# Exercise requirements:
Beginning with the first line of the entries below, quote each line until you reach and include the line with "[play] (376, 631)".

Stored items:

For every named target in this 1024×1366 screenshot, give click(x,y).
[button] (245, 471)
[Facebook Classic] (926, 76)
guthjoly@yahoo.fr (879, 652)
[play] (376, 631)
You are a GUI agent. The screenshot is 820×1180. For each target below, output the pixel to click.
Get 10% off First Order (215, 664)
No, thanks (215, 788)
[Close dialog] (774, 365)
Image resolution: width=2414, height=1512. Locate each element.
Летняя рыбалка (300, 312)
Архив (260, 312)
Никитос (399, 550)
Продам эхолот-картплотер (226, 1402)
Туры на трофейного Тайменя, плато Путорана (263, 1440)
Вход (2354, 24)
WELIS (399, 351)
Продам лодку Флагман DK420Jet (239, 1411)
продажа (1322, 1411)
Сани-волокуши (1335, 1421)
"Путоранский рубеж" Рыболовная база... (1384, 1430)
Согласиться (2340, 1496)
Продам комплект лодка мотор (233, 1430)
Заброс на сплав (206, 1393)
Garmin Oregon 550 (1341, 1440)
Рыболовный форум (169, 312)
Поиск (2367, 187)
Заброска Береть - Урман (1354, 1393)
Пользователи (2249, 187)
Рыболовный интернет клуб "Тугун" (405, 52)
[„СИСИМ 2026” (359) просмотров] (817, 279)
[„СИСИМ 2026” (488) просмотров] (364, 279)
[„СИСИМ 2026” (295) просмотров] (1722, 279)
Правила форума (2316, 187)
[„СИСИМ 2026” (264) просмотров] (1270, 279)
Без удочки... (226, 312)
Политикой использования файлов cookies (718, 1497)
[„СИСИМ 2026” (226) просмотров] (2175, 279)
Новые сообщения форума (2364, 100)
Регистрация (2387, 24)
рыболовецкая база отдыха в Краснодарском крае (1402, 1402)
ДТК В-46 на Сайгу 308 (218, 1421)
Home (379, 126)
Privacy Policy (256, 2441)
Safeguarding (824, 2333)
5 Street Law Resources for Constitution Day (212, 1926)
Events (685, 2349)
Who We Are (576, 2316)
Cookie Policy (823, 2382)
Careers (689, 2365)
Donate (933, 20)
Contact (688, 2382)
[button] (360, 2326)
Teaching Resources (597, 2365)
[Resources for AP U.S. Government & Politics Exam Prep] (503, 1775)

# Expected output:
For every named target in this 1024×1366 screenshot, give click(x,y).
[button] (245, 471)
[Facebook Classic] (926, 76)
guthjoly@yahoo.fr (879, 652)
[play] (376, 631)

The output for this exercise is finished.